Dalle app che spogliano ai siti pieni di video pornografici. Il contrasto alla violenza contro le donne passa anche dalle tecnologie informatiche, in una lotta «intelligente», pensata per usare al contrario gli stessi strumenti digitali che infieriscono sui corpi femminili e sulla cultura del rispetto. A svilupparle il Dipartimento di Informatica dell’Università di Bari con due progetti pieni di Ai e algoritmi addestrati attraverso competenze sempre più trasversali. Un salto di qualità nella difesa delle vittime che opera tanto sulle immagini quanto sul linguaggio, per intercettare anche le violenze psicologiche, come ci spiega Danilo Caivano, ordinario di Informatica e responsabile scientifico del SerLab-Software Engineering Research di Uniba: «Stiamo lavorando a software capaci di segnalare violenza di genere, hate speech, relazioni tossiche, cyberbullismo».

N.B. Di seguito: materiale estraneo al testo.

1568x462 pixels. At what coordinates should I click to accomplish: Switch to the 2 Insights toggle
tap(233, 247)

Il primo progetto è al centro di un protocollo triennale con la Polizia Postale. Di che si tratta?
«Alla Polizia Postale giornalmente arrivano centinaia di segnalazioni di siti web che si sospetta contengano materiale pedopornografico. Il primo obiettivo è stato rendere più efficace ed efficiente l’attività dei funzionari di Ps, che non avevano altri strumenti di verifica se non visitare materialmente i siti. Oltre a velocizzare l’attività, occorreva far agire un sistema automatico che evitasse di esporre gli operatori a materiale oggettivamente molto pesante da visionare al punto da richiedere un’assistenza psicologica molto importante, aspetto assolutamente non da sottovalutare. La seconda esigenza è stata aiutare gli operatori di polizia nelle perquisizioni a domicilio: devono trovare quanto più velocemente possibile il materiale contestato sia perché si dispongono misure cautelari in relazione ai file trovati, sia perché bisogna interrompere un reato e salvaguardare le vittime quanto prima possibile.

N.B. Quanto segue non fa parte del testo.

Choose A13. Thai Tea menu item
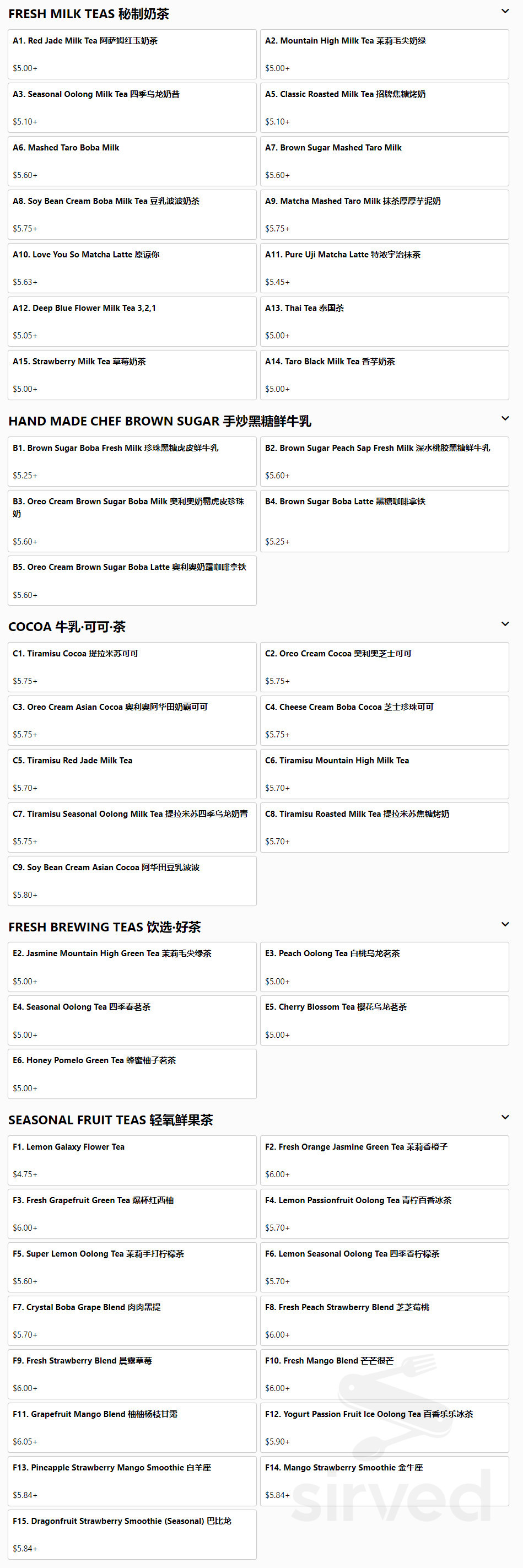This screenshot has width=523, height=1568. pos(384,321)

Come agisce il software Uniba?
«Abbiamo creato uno strumento basato su un motore d’Intelligenza artificiale che lavora a più stadi. Il primo dice se il supporto di memoria, sito web o hard disk, contiene materiali pornografici. Il secondo vede se in questi materiali è ritratto un minore. Ora stiamo sviluppando il terzo stadio che lavora sull’anatomia umana, perché in prima istanza identificavamo solo i volti dei minori, classificandoli per età.
È già operativo?
«Il software è stato utilizzato sperimentalmente in alcune indagini a Venezia e qui a Bari con un’affidabilità molto buona».
L’altro software?
«L’Università di Bari è una dei dieci atenei italiani d’eccellenza in materia di cybersecurity tanto che siamo nel partenariato esteso finanziato dal Pnrr “Serics - Security and Rights in Cyberspace”. Abbiamo costruito strumenti che mutuano i metodi e le tecniche tipici della sicurezza informatica applicandole alla sicurezza sociale. Lavoriamo con un team multidisciplinare bellissimo, dove ci sono pedagogisti, psicologi, filosofi politici e giuristi, umanisti che studiano il linguaggio, accanto a matematici e informatici. Abbiamo realizzato un sistema sempre basato su Intelligenza artificiale che tenta di contrastare tutte le forme di violenza, da quella verbale a quella di genere, dalla violenza tra partner al bullismo, alla pedopornografia, alle relazioni tossiche».
L’obiettivo?
«In uno scambio di messaggi tra partner, per esempio, vorremmo alzare un segnale d’allarme per far capire che quella conversazione sta diventando tossica, ingannevole o manipolatoria, e accendere un alert in maniera tale da mettere in guardia le parti».
Come e dove può essere applicato questo strumento?
«Stiamo utilizzando un motore Ai, il large language model, che stiamo addestrando su tutta una tipologia di violenze verbali, lavorando sulla semantica, per avere la percezione di quando il linguaggio sta diventando aggressivo o pericoloso. Molteplici le applicazioni: potremmo contrastare le violenze di genere, individuare quando una relazione sta diventando tossica o può sfociare in un femminicidio, quando si sta facendo violenza verbale nei confronti di una persona, bodyshaming o revenge porn».
In pratica, filtrando messaggi scritti, audio e immagini si capirà se c’è un tasso di pericolosità nella comunicazione o nella relazione?
«Lavoriamo a strumenti che potrebbero aiutarci a capire, attraverso le sfumature del linguaggio, se uno dei due partner sta usando una forma di violenza. Anche con il social engineering, che manipola toccando leve psicologiche e comportamentali, stiamo studiando come intercettare i tratti di personalità più vulnerabili rispetto a un potenziale truffatore. Attraverso spie semantiche, cerchiamo di alzare il livello di consapevolezza, agendo in termini di prevenzione».